Courtesy of Mark Chatterley
"Blue Human Condition" is shown in the space between the City Chambers Building and the Adrian Police Department before it was covered with a blue tarp. The piece sparked complaints from people who saw it as sexually suggestive.
The sculptor who created “Blue Human Condition,” the piece on the Adrian Art Discovery installation downtown that was covered up Wednesday morning, says he was surprised and disappointed to learn that there were people who found it offensive.

Courtesy of Mark Chatterley
Mark Chatterley of Williamston works on a sculpture.
“I thought it was a pretty normal piece that didn’t have any kind of sexual connotations,” Mark Chatterley of Williamston said in a telephone interview with Adrian Today.
The sculptor shows seven androgynous figures resting on each other in various poses. Chatterley said the vision behind the piece was to portray the way people depend on each other.
“My initial thought was that we all need each other for support,” Chatterley said. “We can’t do it alone and we are a global village, so we are all resting on someone else to survive.

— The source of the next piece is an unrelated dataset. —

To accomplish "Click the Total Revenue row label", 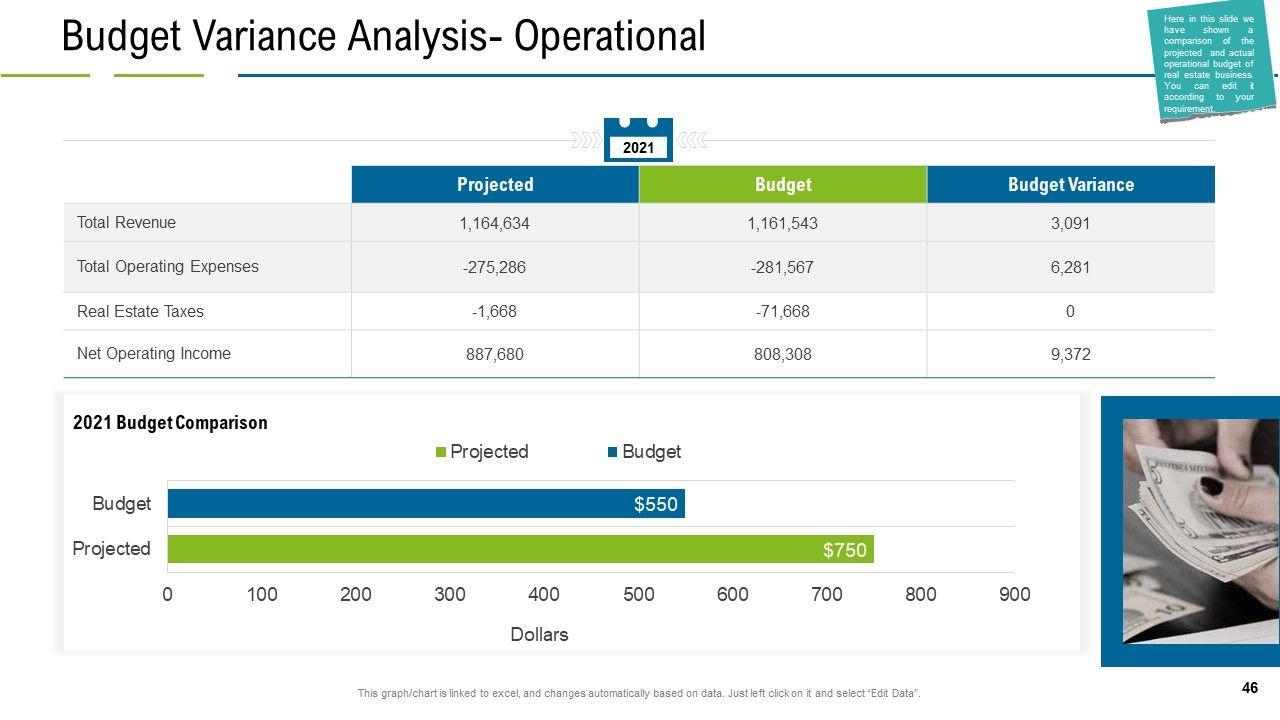I will pos(126,222).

That’s what this piece is about.”
The sculpture, which is made of clay, started with the curled-up figure on the bottom — the “bedrock,” Chatterley said. Then it grew out from that center as he sculpted more figures to add to the piece. The creation process took about three months from start to finish.
City officials started to receive complaints about the sculpture after it was installed Monday. The people lodging the complaints felt it was sexually suggestive, and the word “orgy” was used to describe it. It was covered with a blue tarp on Wednesday and scheduled to be replaced with another piece.
“I’m disappointed that people would read that kind of stuff into it,” Chatterley said.
“I really had to work at it to think about how it would offend people,” he added. “I just didn’t get it.”
Chatterley has been participating in the Midwest Sculpture Initiative, through which the outdoor exhibit was created, for eight years. He’s been a sculptor for about 30 years.
Adrian Art Discovery, which includes sculptures at several locations throughout downtown Adrian, is funded by a grant from the Maurice and Dorothy Stubnitz Foundation and by the Harriet Kimball Fee Estate.